Cidade Comentários 05 de agosto de 2016

Presidentes dos dois órgãos começam a definir estratégias para por em prática plano de recuperação das bacias hidrográficas do Piancó, que abastece Anápolis, e do João Leite, que abastece Goiânia


“Ou fazemos esse trabalho agora, ou será tarde demais”. Esta é a avaliação do presidente da Saneago, José Taveira Rocha, a respeito da urgência de se investir em ações de gestão da água em Goiás.
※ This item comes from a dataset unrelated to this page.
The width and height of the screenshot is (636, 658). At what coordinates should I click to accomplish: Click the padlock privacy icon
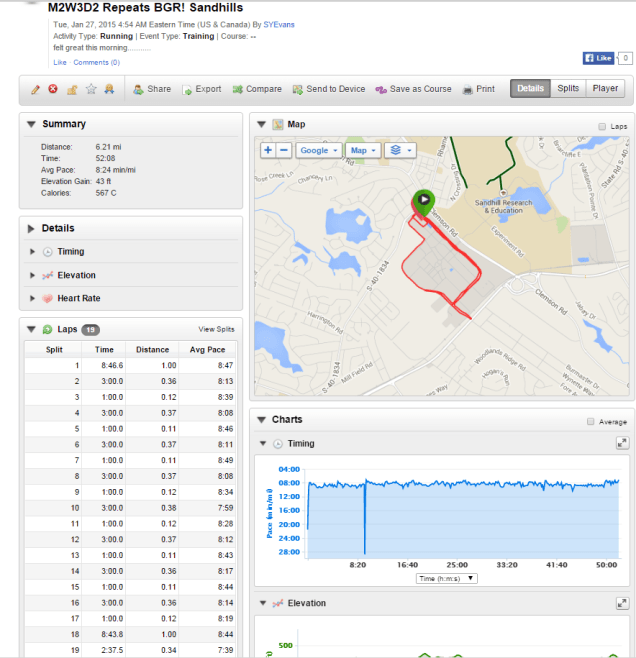click(72, 89)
Nesta quarta-feira, 04, ele se reuniu com o presidente da Emater, Pedro Arraes, para discutir o andamento do projeto elaborado pela Emater de recuperação das bacias hidrográficas do Ribeirão Piancó e do Ribeirão João Leite que conta com o apoio da Saneago e do Ministério Público de Goiás. Taveira destacou ainda a importância de envolver as várias instituições para que os projetos alcancem resultados efetivos.
A Saneago irá investir recursos financeiros e arcar com a contratação de seis técnicos. Selecionados e capacitados pela Emater, esses profissionais irão implementar práticas sustentáveis de gestão da água entre produtores inseridos na região das bacias.
Pedro Arraes destacou que o plano de trabalho para execução do projeto está pronto e que a seleção dos técnicos está na fase final. Para o presidente da Emater, as parcerias e todos os agentes são importantes, mas o protagonista das ações sustentáveis é o produtor rural. “É ele quem cuida da preservação e, para que o produtor faça isso, é preciso garantir renda”, avaliou.

Microbacias degradadas
Ao longo dos anos, a degradação dos solos, o uso não disciplinado da água, a realização de pastejo em áreas indevidas e o desmatamento desmedido levaram ao comprometimento das áreas de preservação das bacias. Para superar problemas históricos, a Emater propõe a recomposição vegetal de Áreas de Preservação Permanente (APP) e de nascentes, ações de educação ambiental e um projeto de assessoramento técnico, entre outras atividades específicas.
O presidente da Emater, Pedro Arraes, destaca que é importante garantir, antes de tudo, a oportunidade de trabalho e renda para que as famílias do campo possam produzir sem agredir o meio ambiente. “É inevitável que, numa situação de miséria, o produtor desmate para comercializar a madeira e alimentar sua família. Onde não há renda não há preservação”, argumentou o presidente.